Key Finding: Dysregulated autoinhibition (increased $f_{active}$ ), rather than altered stability or intrinsic catalysis, is the predominant driver of SHP2-associated pathogenesis. Most pathogenic variants significantly increase the fraction of SHP2 in the open state.

B. Resolving Disease Phenotypes

Pathogenicity Prediction: A machine learning classifier using only two biochemical features—fraction active ( $f_{active}$ ) and activator sensitivity ( $EC_{50}$ )—outperformed models using all parameters or sequence-based predictors (like AlphaMissense) in distinguishing pathogenic from benign variants.
Disease Subtyping:
- Cancer vs. Developmental Disorders: Cancer-associated variants generally exhibit higher $f_{active}$ and activator sensitivity compared to developmental disorder variants. Strongly activating germline variants are likely embryonically lethal, explaining why they appear only as somatic mutations in cancer.
- NS vs. NSML: Confirmed that NS variants typically have higher basal activity, while NSML variants have lower intrinsic activity. However, both share the underlying defect of impaired autoinhibition.
- Blood vs. Solid Cancers: Blood cancers (e.g., JMML) harbor variants with higher $f_{active}$ than solid tumors. Solid tumors tolerate variants with reduced intrinsic activity, suggesting a dual role for SHP2 in oncogenesis where catalytic output is less critical than scaffolding functions.

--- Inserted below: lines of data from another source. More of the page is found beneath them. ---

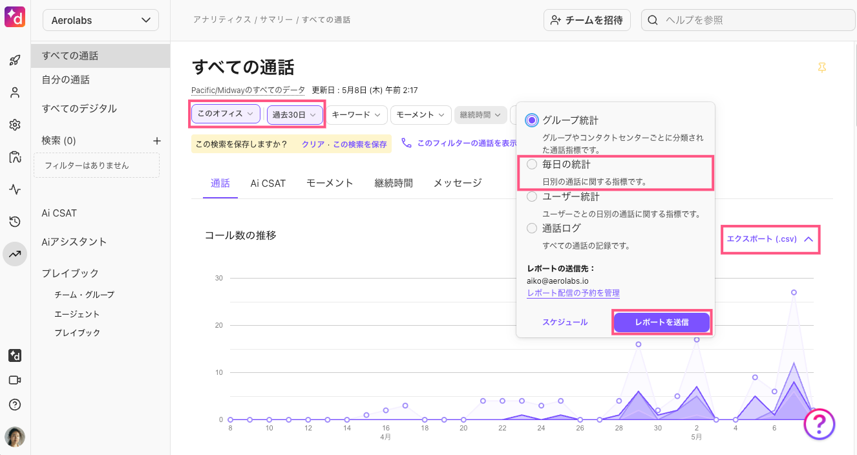Open the analytics trend arrow icon
The width and height of the screenshot is (857, 455).
click(15, 254)
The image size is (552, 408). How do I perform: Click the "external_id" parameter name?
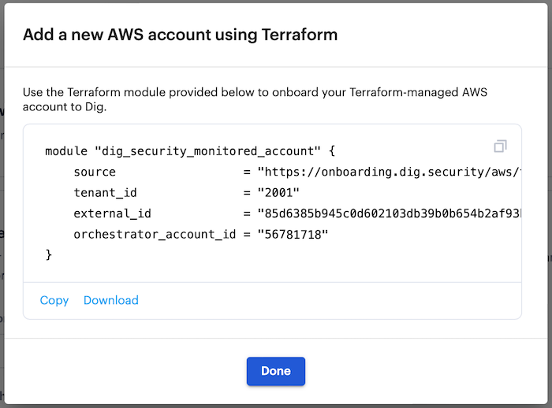click(x=112, y=213)
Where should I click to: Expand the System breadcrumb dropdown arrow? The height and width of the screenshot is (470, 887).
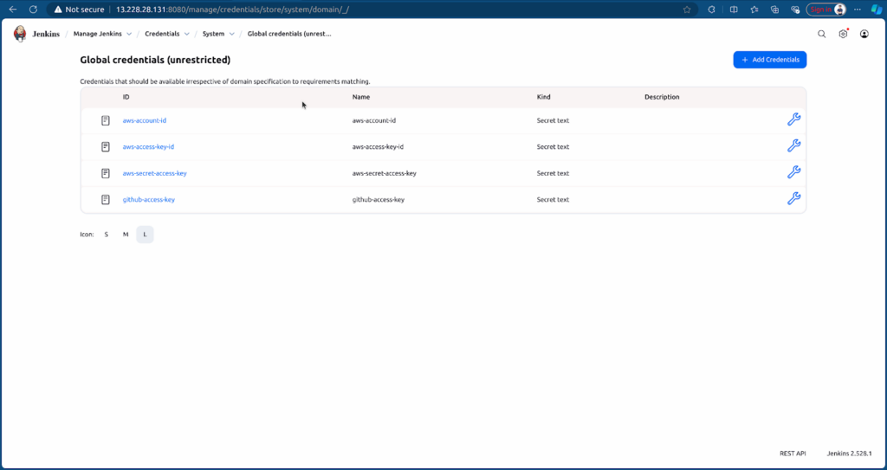(x=231, y=34)
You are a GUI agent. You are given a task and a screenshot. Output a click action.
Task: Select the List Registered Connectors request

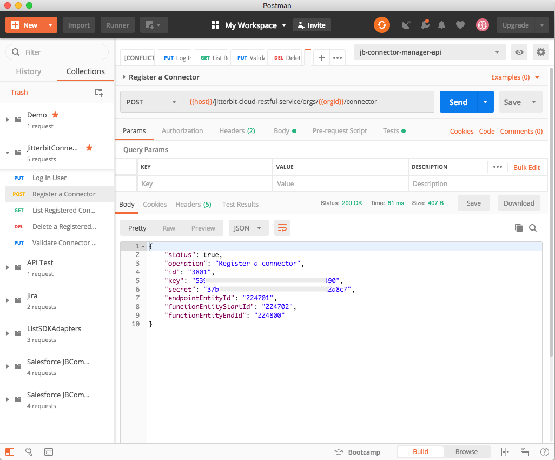point(63,210)
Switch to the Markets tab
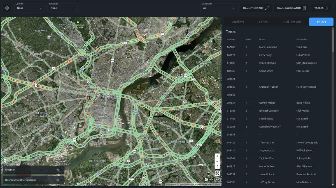Viewport: 336px width, 188px height. click(238, 22)
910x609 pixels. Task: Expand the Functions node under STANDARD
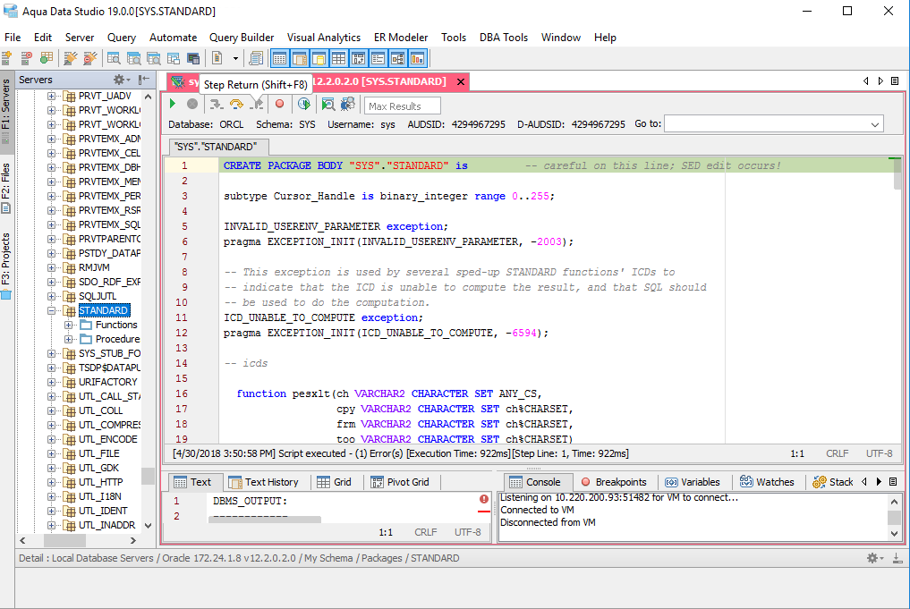pyautogui.click(x=70, y=325)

C. Redefining Allosteric Inhibition (The Three-State Model)

The study challenged the canonical two-state model (Closed/Inactive $\leftrightarrow$ Open/Active), which posits that inhibitors stabilize the closed state.

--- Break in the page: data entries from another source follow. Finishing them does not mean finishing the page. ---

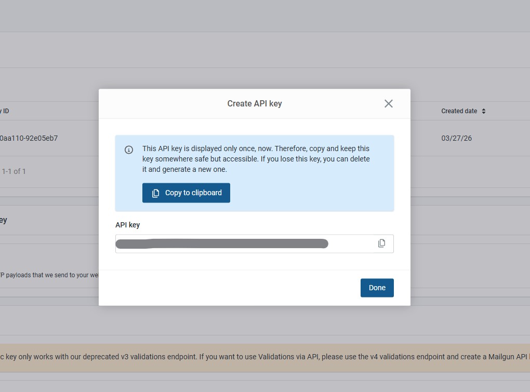
Task: Close the Create API key dialog
Action: (388, 103)
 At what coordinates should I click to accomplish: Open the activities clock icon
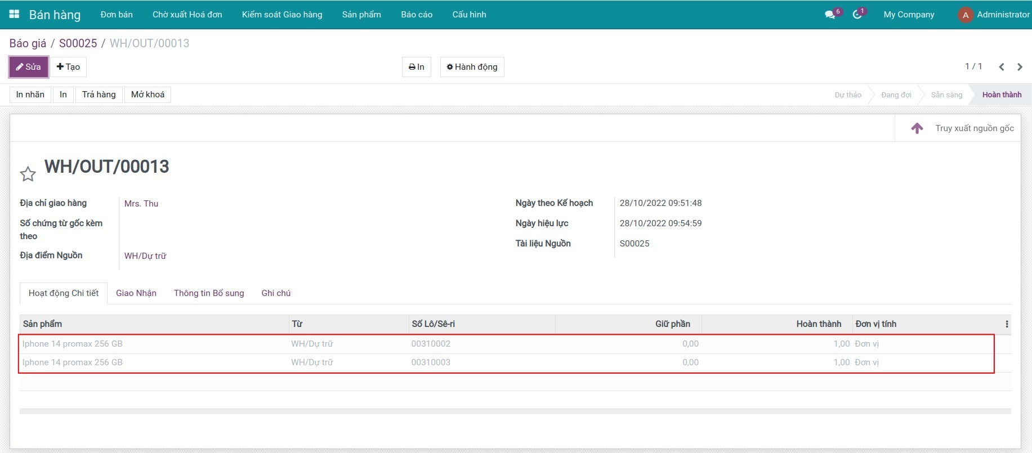coord(857,15)
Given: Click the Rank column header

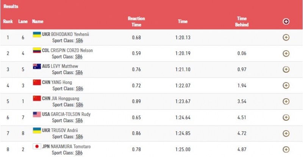Looking at the screenshot, I should click(x=8, y=22).
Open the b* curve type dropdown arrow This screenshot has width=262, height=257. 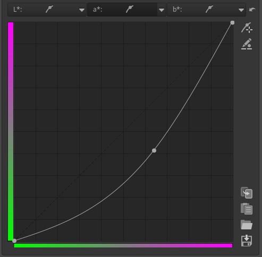[241, 10]
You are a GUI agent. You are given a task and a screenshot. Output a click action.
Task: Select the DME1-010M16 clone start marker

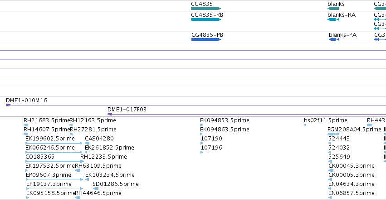[x=8, y=105]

Observation 1: Inhibitors do not completely suppress SHP2 activity even at saturating concentrations (residual activity persists).
Observation 2: Variants with higher $f_{active}$ (more "open") were paradoxically more sensitive to clinical inhibitors (lower $IC_{50}$ ), contrary to the two-state prediction.
New Model: The authors propose a Three-Conformational-State Model:
1. Closed ( $E_c$ ): Fully autoinhibited.
2. Intermediate ( $E_i$ ): Partially open, possesses residual catalytic activity, and binds inhibitors with higher affinity than the closed state.
3. Open ( $E_o$ ): Fully active.
Mechanism: Clinical-stage inhibitors (TNO155, RMC-4630, GDC-1971) preferentially stabilize the Intermediate state. Variants that populate this state more readily (due to mutations) are more sensitive to these drugs.
Contrast with SHP099: The first-generation inhibitor SHP099 follows the two-state model (binding only the closed state), explaining its different sensitivity profile and lower potency against certain variants.

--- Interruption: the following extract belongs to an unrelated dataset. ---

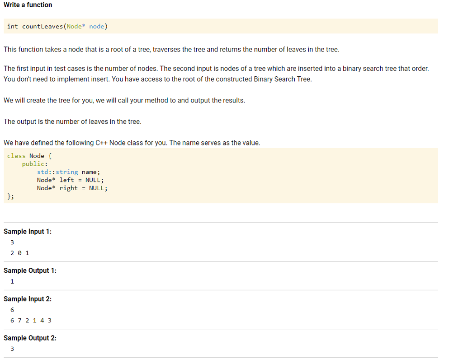Click the node count value "6" in Sample Input 2

pos(12,310)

D. Therapeutic Implications

Activator Competition: In cancer cells with high levels of endogenous activators (e.g., ppIRS1), SHP2 shifts toward the open state, reducing inhibitor potency. This creates a "therapeutic window" where inhibitors may be less effective in tumors with high upstream signaling.
Strategy: Combining allosteric inhibitors with agents that block one SH2 domain (biasing the equilibrium toward the high-affinity intermediate state) could enhance therapeutic potency.

4. Significance

Functional Atlas: This work provides the largest quantitative biochemical dataset for allelic variants of a disease-relevant protein to date, linking genotype directly to molecular function and clinical outcome.
Clinical Utility: The biochemical signatures ( $f_{active}$ and $EC_{50}$ ) offer a robust framework for reclassifying VUS, predicting disease subtypes, and stratifying patients for specific therapies.
Drug Discovery: The discovery of the "partially active intermediate state" as the primary target for modern allosteric inhibitors fundamentally changes the understanding of SHP2 drug mechanisms. It suggests that drug optimization should focus on stabilizing this intermediate state rather than just the fully closed state.
General Framework: The HT-MEK approach establishes a scalable, generalizable method for deciphering the biochemical logic of protein variants, applicable to other clinically relevant proteins beyond SHP2.

In summary, this paper moves beyond simple activity measurements to provide a thermodynamic and kinetic map of SHP2, resolving long-standing paradoxes in disease classification and revealing a new mechanistic basis for the efficacy of next-generation allosteric drugs.